Efficiently doped P3HT and polystyrene blend with porous 3D structure for thermoelectric applications

Abstract

This study describes a reproducible process for forming highly mesoporous, mechanically robust, and handleable aerogels based on entangled poly(3-hexylthiophene) (P3HT) and syndiotactic polystyrene (sPS) nanofibers for thermoelectric applications. The highly porous structure results in low thermal conductivity, allowing the temperature difference (between the hot and the cold side) to be maintained across the aerogel sample. Porosity also enables dopants to diffuse efficiently within the sample.
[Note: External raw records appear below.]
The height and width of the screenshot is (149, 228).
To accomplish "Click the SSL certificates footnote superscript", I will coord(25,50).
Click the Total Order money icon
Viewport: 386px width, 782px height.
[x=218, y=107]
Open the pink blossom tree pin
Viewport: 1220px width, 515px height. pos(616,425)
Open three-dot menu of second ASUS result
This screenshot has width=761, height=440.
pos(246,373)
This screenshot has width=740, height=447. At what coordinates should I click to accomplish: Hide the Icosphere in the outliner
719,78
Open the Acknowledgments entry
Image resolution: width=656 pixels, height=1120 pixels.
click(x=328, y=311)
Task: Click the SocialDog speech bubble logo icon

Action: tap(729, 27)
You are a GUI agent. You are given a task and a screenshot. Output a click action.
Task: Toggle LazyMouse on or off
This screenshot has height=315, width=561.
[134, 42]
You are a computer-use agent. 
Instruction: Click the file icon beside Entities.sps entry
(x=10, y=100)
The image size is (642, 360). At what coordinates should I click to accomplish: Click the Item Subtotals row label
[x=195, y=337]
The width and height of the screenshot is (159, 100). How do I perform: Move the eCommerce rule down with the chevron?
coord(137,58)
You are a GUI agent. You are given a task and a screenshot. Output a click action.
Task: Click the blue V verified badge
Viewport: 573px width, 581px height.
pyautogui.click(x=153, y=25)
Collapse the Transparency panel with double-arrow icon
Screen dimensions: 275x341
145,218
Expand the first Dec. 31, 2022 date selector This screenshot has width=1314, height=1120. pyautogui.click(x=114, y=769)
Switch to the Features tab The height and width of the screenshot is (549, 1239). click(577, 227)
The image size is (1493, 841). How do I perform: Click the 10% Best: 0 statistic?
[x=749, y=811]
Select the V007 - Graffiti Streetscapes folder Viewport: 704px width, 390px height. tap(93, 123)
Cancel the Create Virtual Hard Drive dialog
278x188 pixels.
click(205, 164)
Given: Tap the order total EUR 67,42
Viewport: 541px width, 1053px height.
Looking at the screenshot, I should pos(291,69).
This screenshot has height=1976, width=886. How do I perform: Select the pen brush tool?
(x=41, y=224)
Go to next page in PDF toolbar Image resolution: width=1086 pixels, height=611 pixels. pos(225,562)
When using 2,3,5,6-tetrafluoro-7,7,8,8-tetracyano-quinodimethane (F₄TCNQ), the highest dopant uptake leads to a maximum apparent electrical conductivity of 2 × 10⁻² S cm⁻¹ and a Seebeck coefficient (58 µV K⁻¹) close to the values obtained in thin films. The Seebeck coefficient is not affected by the high porosity of the material. To improve the doping level of the P3HT:sPS aerogels, FeCl₃ or a mixture of F₄TCNQ:FeCl₃ is also used as a dopant. This enhances the power factor (0.2 µW m⁻¹ K⁻²) without significantly increasing the thermal conductivity (30–40 mW m⁻¹ K⁻¹). Finally, the use of the doped aerogel as a vertical thermoelectric generator with one leg is demonstrated by generating a few tens of nW at a thermal difference of 11 K. This result highlights the potential for integrating these polymer aerogels into wearable thermoelectric generators for powering microelectronics.